A quick note about terminology here. “Water Conservancy Districts,” like Northern Water and many others, are essentially large-scale rural water providers. “Water Conservation Districts,” like the Colorado River District and two others in the Rio Grande and Southwest Basins, serve a more complicated function as “policy and planning agencies” for their respective basins.
The River District is charged with two potentially competing missions: “conservation, protection, use, and development of the water resources of the Colorado River basin for the welfare of the District” is the first and more straightforward one (more on the second later). This mission leads the River District to advocate for conservation and reuse of transbasin water and to vigilantly enforce the operating principles designed to protect basins of origin, and, as a rule, to oppose “new transmountain diversion projects.” While the River District does not issue project permits or authorization, they may act as a significant legal advocate for West Slope interests in the consultation and, if necessary, judicial processes.
Consultation about new supply projects also takes place through the basin roundtable process. The Colorado Water for the 21st Century Act established nine of these roundtables– one in each of Colorado’s river basins and one for Metro Denver. Their membership is broadly representative of the geography and water use within their basin, including representatives of agriculture, county government, municipal government, recreation, and the environmental community. The roundtables are intended to “facilitate discussion” rather than to issue authorization for projects, and they have no legal standing. Nor does the Interbasin Compact Committee, a meeting of representatives from the nine roundtables that serves as a forum rather than a permittor. While some might question the purpose of the roundtables and IBCC given their lack of formal political power, they represent a significant step away from the “water wars” dynamic toward a recognition that shared problems require shared solutions, and a step towards broadening our definition of “affected parties” beyond existing water right holders on a targeted stream. They also function as a unified voice for the interests of a variety of users in a single basin, which makes them particularly effective advocates for or against a transbasin diversion.
Both the roundtables and IBCC work within the framework of the statewide water policy agency, the Colorado Water Conservation Board. The board, like the River District, is a multi-headed hydra of an agency with diverse responsibilities, ranging from representing the state in interstate compact negotiations and court cases to flood protection and drought planning, to holding instream flow (ISF) water rights. This last point is significant. CWCB is the only entity permitted under Colorado law to hold these water rights, which keep water in streams for environmental purposes (private and other public entities are not permitted to do so out of a fear of speculation- buying water rights as an investment and not putting them to use). This means that CWCB may claim injury to instream flows when a new diversion is proposed, if the stream in question is listed under the ISF program. CWCB also guides the overall water supply policy of the state, a policy that favors “new supply” only as one leg of a four-pronged strategy, and emphasizes dialogue and cooperation between basins.

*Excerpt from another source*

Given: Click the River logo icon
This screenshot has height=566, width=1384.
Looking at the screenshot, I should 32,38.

Nongovernmental actors have a role to play in this water game as well. Nonprofits like Trout Unlimited seek the protection of West Slope rivers for environmental and contingent economic benefits, as I detailed in an earlier post. The threat of litigation over violations of environmental legislation like the Endangered Species Act, the National Environmental Policy Act, or over material injury to West Slope interests, loom large over any proposal to move water out of the Colorado River. The environmental permitting process is also a major delay in the timeline of any proposal: Denver Water, for example, needs permits from the U.S. Army Corps of Engineers (subject to review by the Environmental Protection Agency), Boulder County, Grand County, and the Federal Energy Regulatory Commission in order to proceed with the Moffat Firming Project (one of the current proposals I identified at the top of this post). In order to proceed in these contentious and litigious times, Denver Water has been seeking the necessary permits for over a decade.

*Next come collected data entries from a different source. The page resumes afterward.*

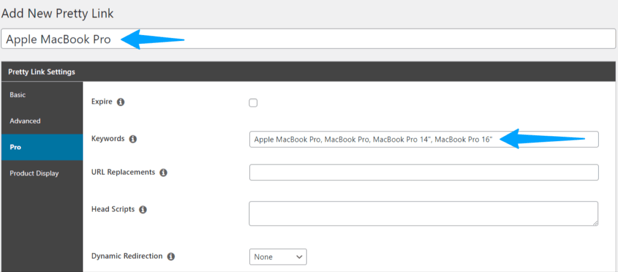Go to the Product Display tab
618x272 pixels.
34,173
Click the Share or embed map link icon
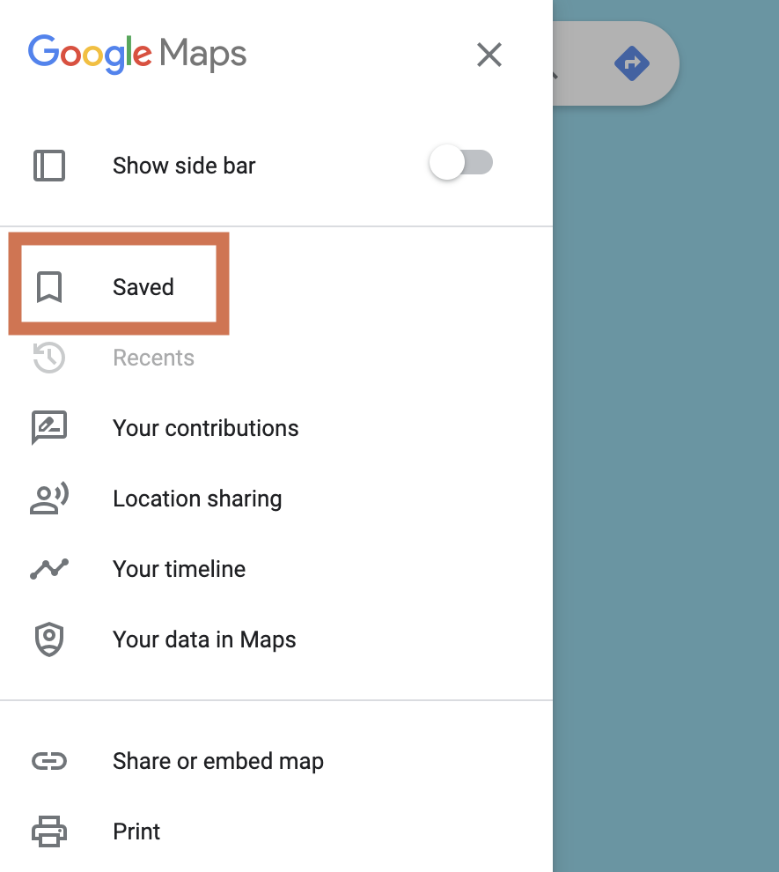Viewport: 779px width, 872px height. pos(49,761)
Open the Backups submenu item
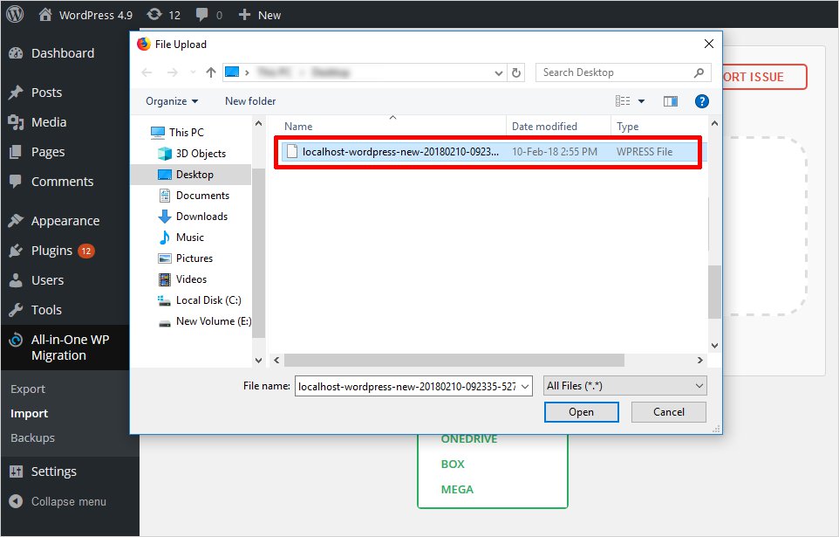Viewport: 839px width, 537px height. (32, 437)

The final players I want to mention when it comes to new transbasin diversions are not in Colorado at all. Colorado’s downstream states depend on flows originating in the Colorado Rockies and each of the rivers leaving Colorado is subject to interstate compact regulations. These guarantee a certain amount of water for each state and prohibit Colorado from simply damming up every river at the state line and using 100% of the water that just happens to have fallen here as snow. Significantly, Colorado uses less than its entitlement of Colorado River water- an average of 2.2 million acre-feet (see page 7 of this link) out of its supposed 3.8 million acre-feet entitlement from 2006-2010 (our allocation is actually more complicated than this; I hope to tackle the vagaries of the Colorado River Compact in a future post). All parties in the “Colorado Water Wars,” including CRD, CWCB and the water providers, agree that it is in their mutual interest to strengthen Colorado’s claim to that undeveloped water. The fear is that more-developed states like California and Arizona will claim in a court that, in a drought, there can be no entitlement on paper that trumps the actual developed needs of, say, Los Angeles, during a drought. Therefore, entities like CWCB and the River District, simultaneously with their protection of instream flows and West Slope interests, must cast something of a favorable eye on new transbasin diversions, as they would firm up additional water that is otherwise “wasted” to lower Colorado River states.

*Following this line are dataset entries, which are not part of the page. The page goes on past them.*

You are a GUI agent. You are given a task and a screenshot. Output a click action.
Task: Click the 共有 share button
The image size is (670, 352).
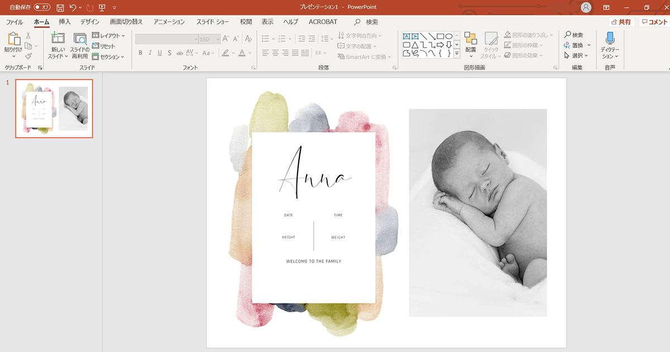click(x=621, y=22)
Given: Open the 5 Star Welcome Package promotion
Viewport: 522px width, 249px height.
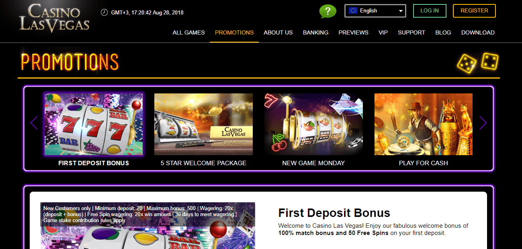Looking at the screenshot, I should click(x=203, y=124).
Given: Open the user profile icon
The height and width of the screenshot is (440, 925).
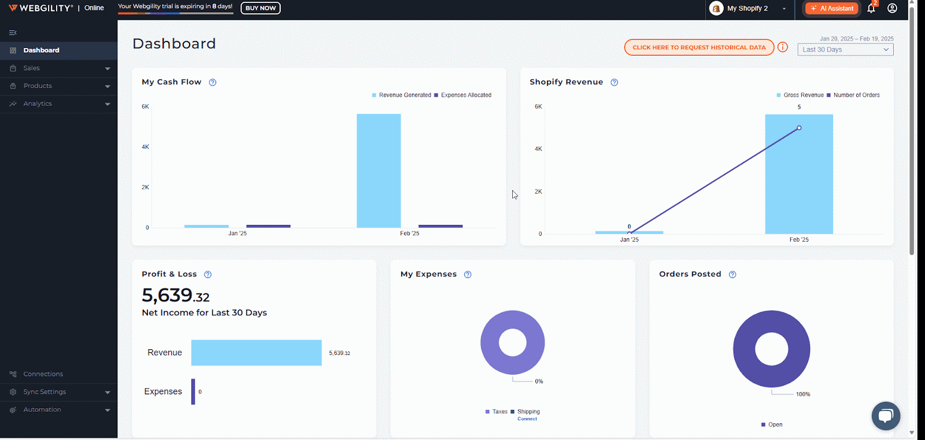Looking at the screenshot, I should coord(892,9).
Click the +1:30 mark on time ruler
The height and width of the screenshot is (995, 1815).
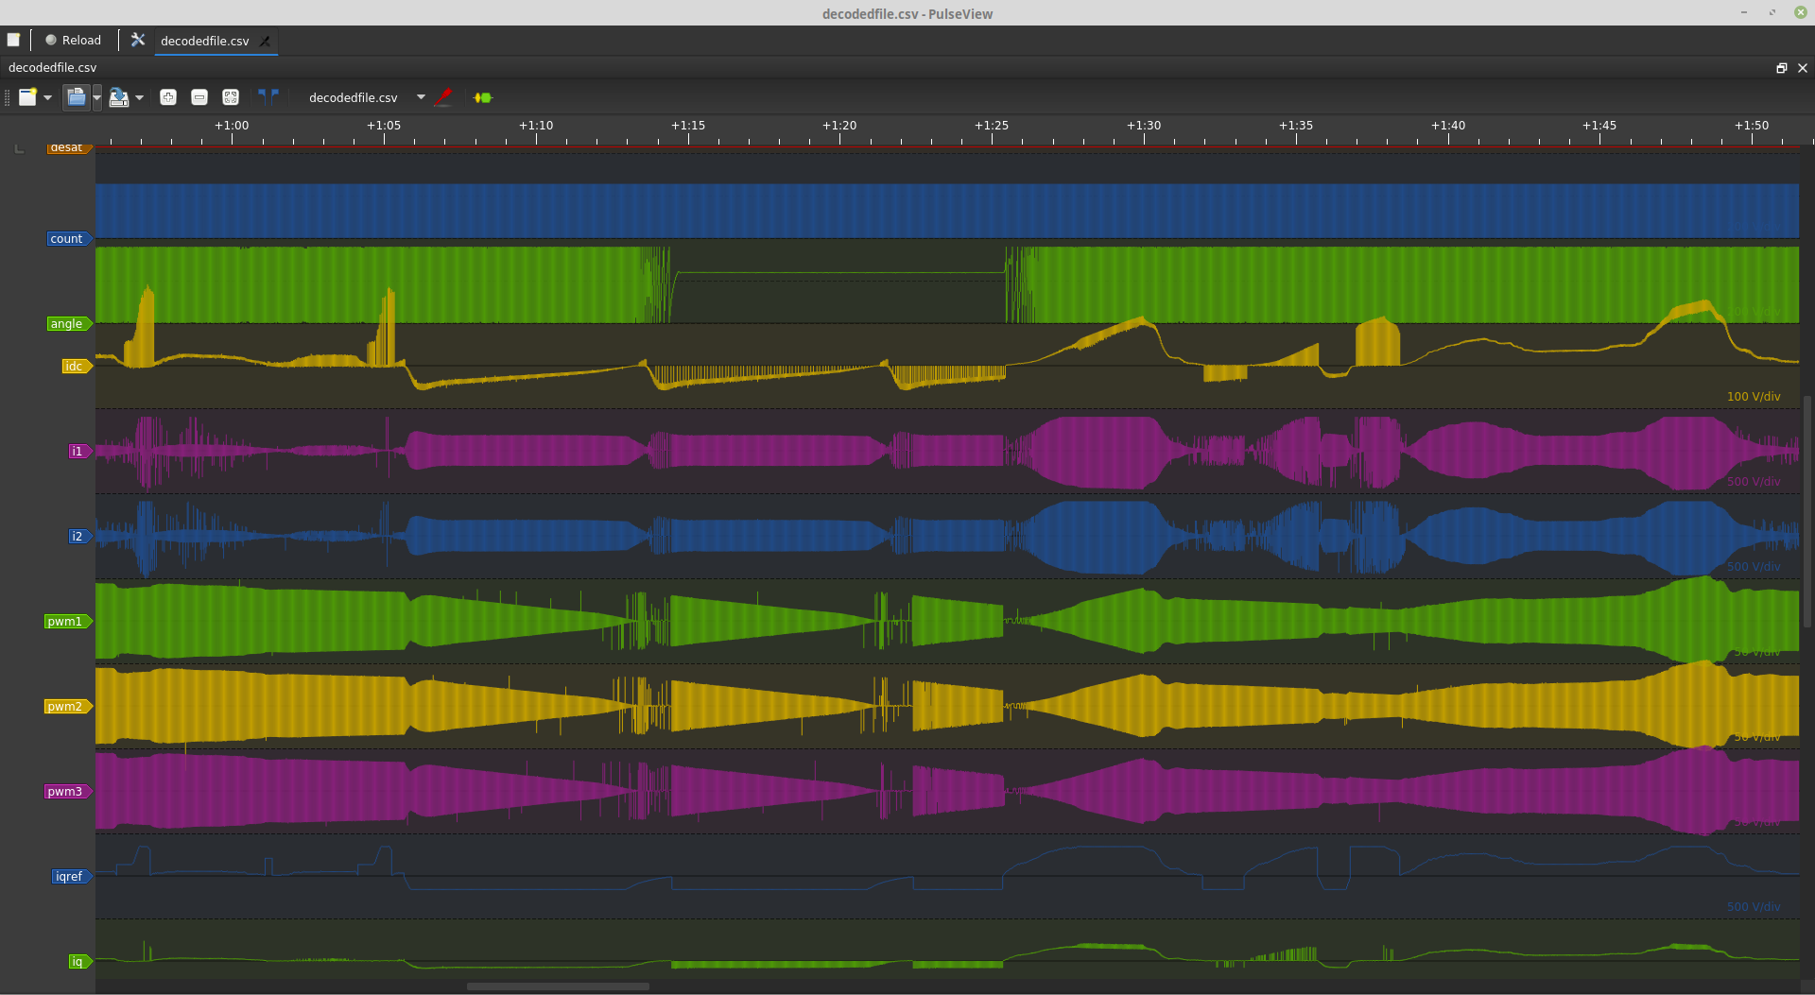click(1144, 126)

We’ve seen now that building a new transbasin diversion involves considerable political maneuvering to enable water to flow uphill toward money. Out here there are plenty of whiskeys to drink and plenty of water issues to fight over. Is the future one of pure conflict, big-money seizing all the water rights in Colorado in backroom deals and trampling their opponents in court, and irate small farmers taking to their locked headgates with power tools and shotguns? Or can all of these diverse actors- water providers, the River District, agriculture, industry, recreation, the State itself- recognize that they share a future and need mutually beneficial solutions? What will our water politics look like? It’s unclear, but there’s definitely light at the end of the tunnel.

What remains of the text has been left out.